The conservative columnist was responding to "FNS" panelist Ceci Connolly, who suggested that U.S. aid contributions were stingy in comparison to the nearly $1 billion of federal relief that poured into the state of Florida during last year's hurricane epidemic, which killed a mere 100 Americans.
Using Connolly's math, a contribution proportionate to the 120,000 deaths reported so far in the tsunami crisis would compel the U.S. to donate $1.2 trillion in disaster relief to the affected countries.
While I'm all for doing the right thing, and contributing what we can afford and helping our fellow man, that number is just staggering.
By that math, we should be giving these countries decades worth of their own GDP in order to help recover from this natural disaster?

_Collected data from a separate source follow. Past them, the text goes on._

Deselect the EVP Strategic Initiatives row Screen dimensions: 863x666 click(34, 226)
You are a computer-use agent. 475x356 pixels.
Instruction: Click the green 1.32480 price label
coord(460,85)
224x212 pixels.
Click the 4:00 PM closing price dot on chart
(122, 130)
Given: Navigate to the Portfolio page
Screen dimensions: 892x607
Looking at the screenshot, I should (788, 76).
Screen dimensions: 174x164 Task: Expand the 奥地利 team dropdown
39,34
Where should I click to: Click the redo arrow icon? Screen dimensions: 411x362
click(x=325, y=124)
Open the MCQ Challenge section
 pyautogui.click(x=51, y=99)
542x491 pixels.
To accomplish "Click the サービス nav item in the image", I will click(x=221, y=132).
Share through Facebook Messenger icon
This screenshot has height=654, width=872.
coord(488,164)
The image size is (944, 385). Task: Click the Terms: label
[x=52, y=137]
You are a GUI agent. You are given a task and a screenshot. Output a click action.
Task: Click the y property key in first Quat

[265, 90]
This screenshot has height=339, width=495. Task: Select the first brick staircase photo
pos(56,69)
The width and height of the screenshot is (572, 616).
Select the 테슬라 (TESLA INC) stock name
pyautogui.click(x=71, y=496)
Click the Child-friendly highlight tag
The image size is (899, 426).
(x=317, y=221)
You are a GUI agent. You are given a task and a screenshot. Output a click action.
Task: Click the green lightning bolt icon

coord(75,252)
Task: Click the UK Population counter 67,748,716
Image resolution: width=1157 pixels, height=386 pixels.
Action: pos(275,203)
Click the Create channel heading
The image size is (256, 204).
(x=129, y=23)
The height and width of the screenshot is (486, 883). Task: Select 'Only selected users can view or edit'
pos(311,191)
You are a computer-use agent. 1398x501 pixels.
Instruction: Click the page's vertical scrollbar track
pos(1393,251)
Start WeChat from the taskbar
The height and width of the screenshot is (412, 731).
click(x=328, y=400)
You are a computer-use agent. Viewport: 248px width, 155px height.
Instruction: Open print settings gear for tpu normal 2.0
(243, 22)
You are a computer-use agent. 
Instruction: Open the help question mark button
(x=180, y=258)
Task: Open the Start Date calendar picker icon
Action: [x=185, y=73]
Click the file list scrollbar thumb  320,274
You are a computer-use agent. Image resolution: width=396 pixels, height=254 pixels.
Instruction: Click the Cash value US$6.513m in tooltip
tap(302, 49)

I wish everyone on earth a better life, I really do, but many of the people affected by this tragedy lived lives of squalor. As Christian Childrens Fund, UNICEF and others tell us, just pennies a day would provide the basics for many of these people, yet, using the math that produced the numbers shown, we'd be giving 120,000 - 200,000 victims (or their governments) $1.2 - $2 trillion?!
How much is that per individual?!?! If I did the math right, $10,000 per person?!? For someone whose life savings up to that point had been (assuming here) something in the neighborhood of $100 - $1000?!?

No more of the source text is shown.